In your code, the generateThumbnails function is not an async function while generateBestRepresentation is. This is not allowed in Swift, you can only invoke an async function inside an async context. There are a few options if you want each iteration of the for loop to run concurrently

  • Wrap the body of the for loop with Task {}. Use this one if generateThumbnails does not need to wait until all the thumbnails are loaded.
    for case let fileURL as URL in enumerator {
      Task {
         let request = ....
         try await try QLThumbnailGenerator.shared.generateBestRepresentation(for: request)
      }
    }
    
  • Wrap the for loop using TaskGroup. Also need to mark the generateThumbnails function with async and wrap its invocation in the closure of Button with Task {}. Use this one if generateThumbnails need to wait until all the thumbnails are loaded
    func generateThumbnails(from folderURL: URL) async {
      ...
      try await withThrowingTaskGroup(of: Void.self) { group in
        for case let fileURL as URL in enumerator {
          group.addTask {
            let request = ....
            try await try QLThumbnailGenerator.shared.generateBestRepresentation(for: request)
          }
        }
        try await group.waitForAll()
      }
      ...
    }
    
    Note that if you have macOS 14.0 or higher, use withThrowingDiscardingTaskGroup instead of withThrowingTaskGroup and remove the group.waitForAll() call.
    Personally I recommend using the second method since it allows you to catch the error thrown by the child tasks from the caller directly.
1 Like

Follow up post from OP.

First, thanks for everyone who chimed in, much appreciated.

To clarify, my goal is to make the UI responsive, and update the UI continually as the thumbnails get generated. So I have revised the code, it compiles with Swift 6 now, it still has some issues, much appreciated your review and help! (github)

  1. I tested it with a local network location which has >1,000 video files. The UI is getting updated as thumbnails get generated, but at the same time UI is not responsive to inputs such as scrolling, the pointer is also shown as busy. Is there a way to improve this?

  2. I use Task.detached {} to wrap the async system API call. Is there a way to get notified when the Task queue is empty? So that I can set the isLoading according.

You're likely overloading Swift's fixed-width thread pool used to run all concurrency work. With it generating thousands of thumbnails, there's not enough capacity left to let other work proper resume or suspend, leading to the UI issues you see. Unfortunately Swift doesn't allow you to throw the work into a separate thread pool unless do it yourself, like wrapping DispatchQueue.concurrentPerform, which would help. If you want to stay within Swift Concurrency you can try inserting Task.yield() at the end of every bit of work (or batch of work) to give the concurrency system a bit of time to process other work, but you'll want benchmark and see how yielding after every thumbnail or a particular number of thumbnails affects your overall performance.

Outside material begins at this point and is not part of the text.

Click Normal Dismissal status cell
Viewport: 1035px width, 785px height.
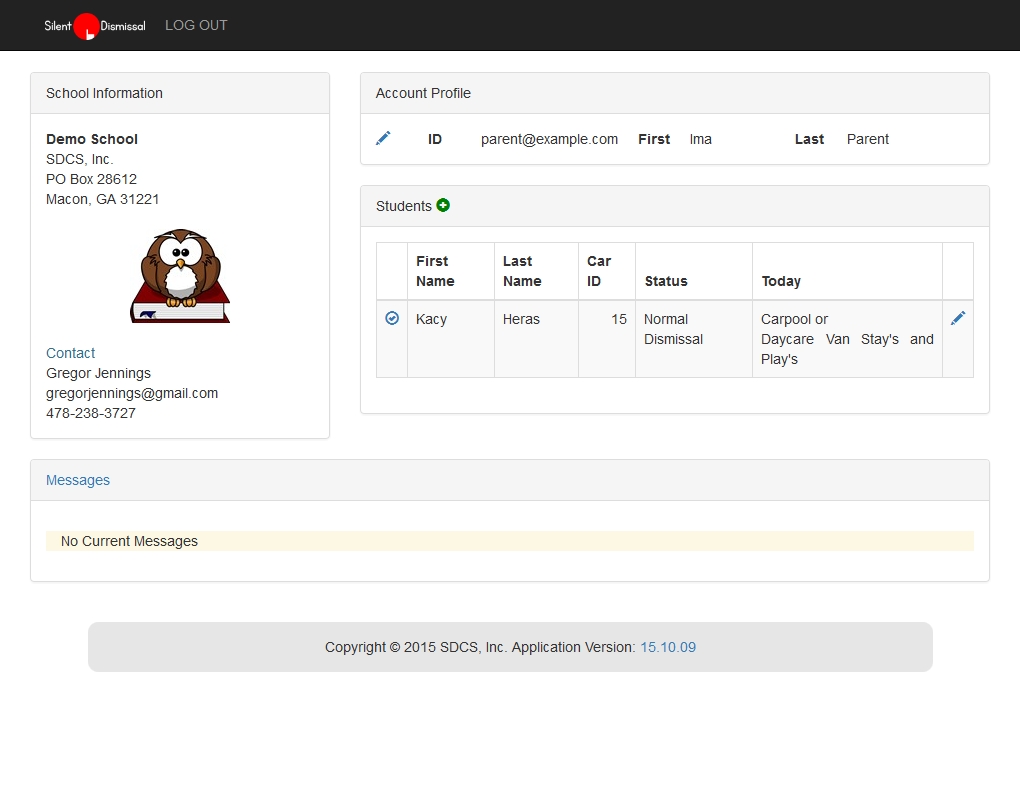[673, 329]
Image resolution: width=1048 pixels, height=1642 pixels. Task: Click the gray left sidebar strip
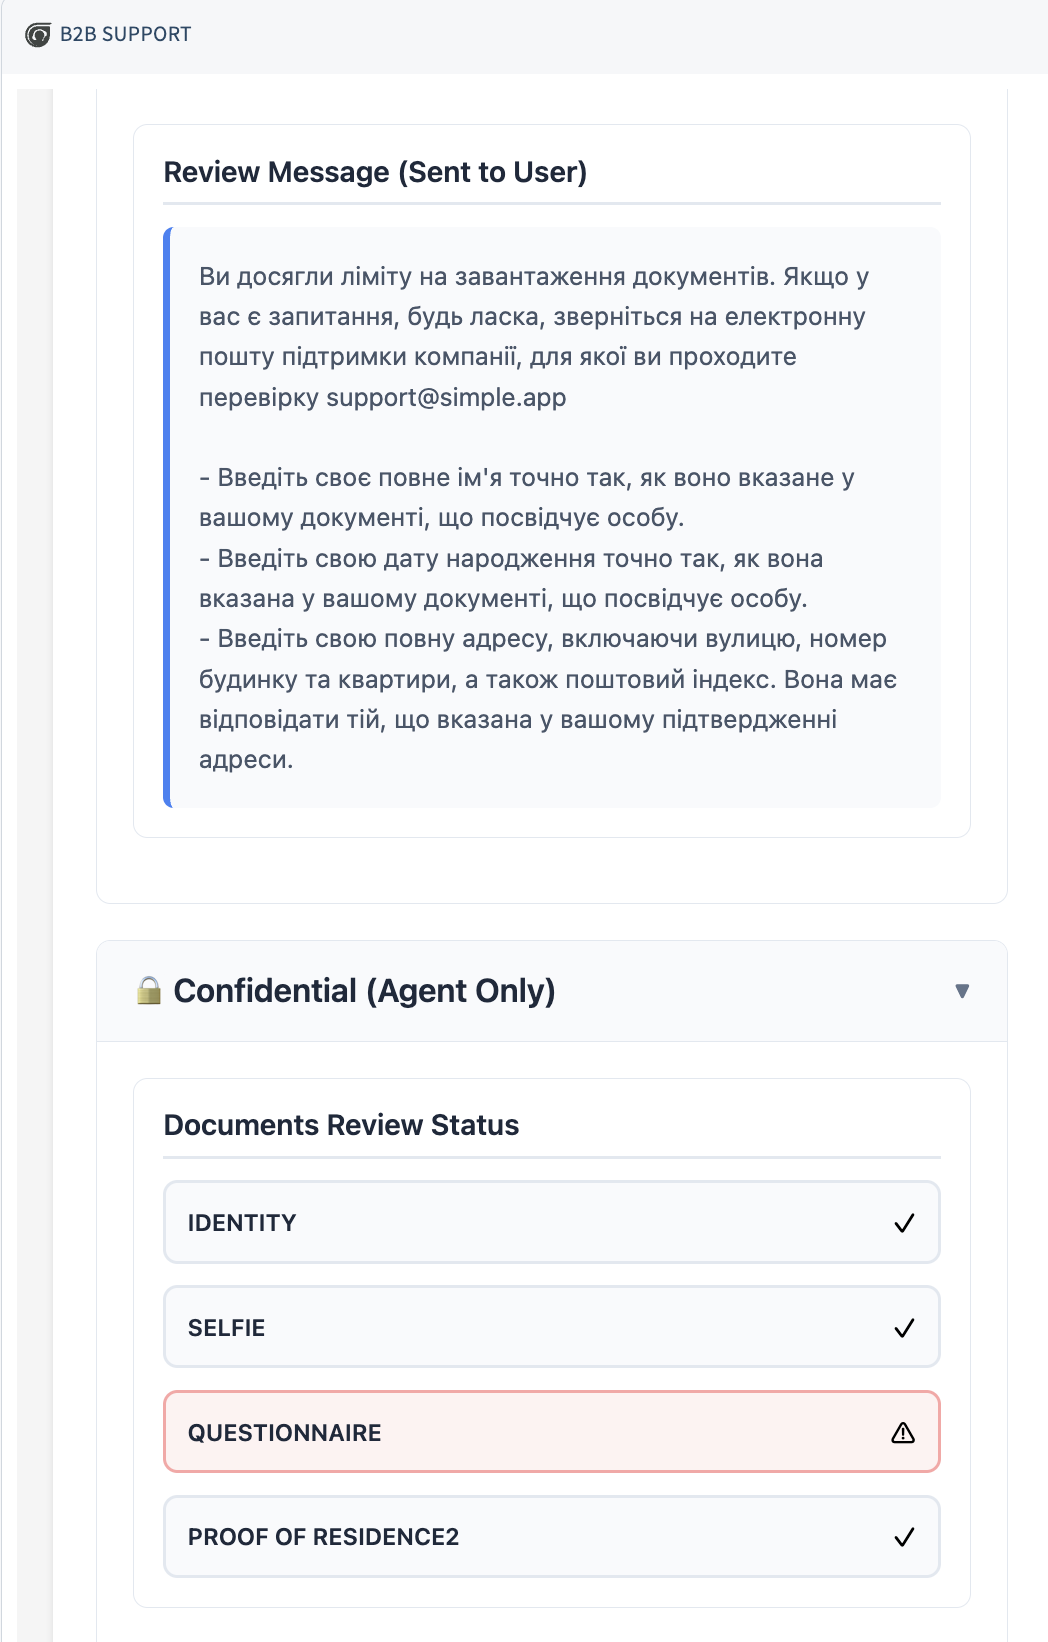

This is definitely an area I'd like to see improved but I lost the pitch I was writing. It's probably a good followup to the recent default executor proposals.

Edit: found my draft pitch, [Prepitch]: Scoped, Fixed Width Concurrency Executors

1 Like

I think when you create too many tasks that are running blocking code on the global concurrent executor (which is the default executor), it overwhelm all the available threads. Generally the best way is to simply avoid creating that many tasks by loading thumbnails lazily (only load a thumbnail when it needs to appear on screen). If loading all thumbnail is really required, consider limiting the amount of task created or combining with a custom Dispatch Queue. If you target for macOS 15, using a custom TaskExecutor is also an option.

There is currently no APIs to access the Task queue, though you can implement it yourself by placing those Tasks in an array. However, I would recommend using TaskGroup for that since it provide more APIs to work with child tasks (e.g.: use the waitForAll() method to wait until all the child tasks are finished).